Thin-film silicon solar cells are a low-cost technology and an alternative to traditional wafer-based crystalline solar cells. This work focused on the analysis and optimization of photovoltaic parameters of thin-film silicon solar cells in order to obtain higher efficiency. One of the approaches to improve efficiency is to develop solutions for enhancing the open circuit voltage Voc. For our numerical simulations, AMPS-1D software, which was developed by the group of Prof. Fonash from Penn state University and, wxAMPS2 and wxAMPS3, which were designed at the University of Illinois at Urbana Champaign, in collaboration with Nankai University of China, were used.
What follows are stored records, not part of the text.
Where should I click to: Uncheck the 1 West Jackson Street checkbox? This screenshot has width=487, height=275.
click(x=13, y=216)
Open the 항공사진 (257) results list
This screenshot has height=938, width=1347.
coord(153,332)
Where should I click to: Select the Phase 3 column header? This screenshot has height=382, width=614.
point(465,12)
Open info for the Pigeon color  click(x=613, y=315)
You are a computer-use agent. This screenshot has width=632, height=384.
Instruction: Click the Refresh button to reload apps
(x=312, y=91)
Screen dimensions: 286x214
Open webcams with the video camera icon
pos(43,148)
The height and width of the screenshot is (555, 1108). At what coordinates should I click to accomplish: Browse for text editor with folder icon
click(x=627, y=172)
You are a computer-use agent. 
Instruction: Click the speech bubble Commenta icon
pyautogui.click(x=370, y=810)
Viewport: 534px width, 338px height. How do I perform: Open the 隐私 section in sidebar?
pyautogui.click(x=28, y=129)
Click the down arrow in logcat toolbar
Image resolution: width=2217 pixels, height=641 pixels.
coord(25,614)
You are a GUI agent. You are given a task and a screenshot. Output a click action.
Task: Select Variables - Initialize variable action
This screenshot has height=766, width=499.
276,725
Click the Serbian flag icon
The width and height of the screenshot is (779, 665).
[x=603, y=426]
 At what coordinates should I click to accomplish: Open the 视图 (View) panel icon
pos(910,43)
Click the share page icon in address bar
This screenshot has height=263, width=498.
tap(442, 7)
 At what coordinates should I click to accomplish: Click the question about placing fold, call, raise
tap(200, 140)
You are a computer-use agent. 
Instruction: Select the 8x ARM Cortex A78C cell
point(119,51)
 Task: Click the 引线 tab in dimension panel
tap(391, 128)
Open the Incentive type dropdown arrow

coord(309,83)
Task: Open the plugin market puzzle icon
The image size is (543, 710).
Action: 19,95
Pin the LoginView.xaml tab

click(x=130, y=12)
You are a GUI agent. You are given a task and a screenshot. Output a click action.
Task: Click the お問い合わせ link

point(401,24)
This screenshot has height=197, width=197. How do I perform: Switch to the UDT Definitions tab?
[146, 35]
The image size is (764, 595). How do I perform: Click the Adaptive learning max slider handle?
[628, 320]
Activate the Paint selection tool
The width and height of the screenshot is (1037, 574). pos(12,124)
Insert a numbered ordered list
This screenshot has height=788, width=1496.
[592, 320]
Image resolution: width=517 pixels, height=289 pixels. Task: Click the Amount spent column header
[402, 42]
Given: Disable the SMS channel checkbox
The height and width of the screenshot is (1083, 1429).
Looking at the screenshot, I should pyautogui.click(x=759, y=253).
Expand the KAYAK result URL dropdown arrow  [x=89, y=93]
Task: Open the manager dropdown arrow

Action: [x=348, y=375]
Firstly, optical and electrical properties of the layers, p-i interface (larger band gap of p-doped window layer, inserting buffer layer) and the active layer (i-layer) thickness in amorphous hydrogenated silicon (a-Si:H) and microcrystalline hydrogenated silicon (μc-Si:H) p-i-n single-junction solar cells have been optimized. Their efficiency, however, remains low and limited. In order to achieve higher and stabilized efficiency for a-Si:H solar cells, multijunction approach is used. We simulated and optimized a tandem micromorph solar cell (a-Si:H/μc-Si:H) and a triple-junction solar cell (a-Si:H/μc-Si:H/μc-Si:H). In multijunction structure, an optimized tunnel recombination junction (TRJ) between subcells and a carefull current matching are required. Simulation results show that the structures achieved higher efficiency thanks to an improvement of Voc due to a better use of the solar spectrum.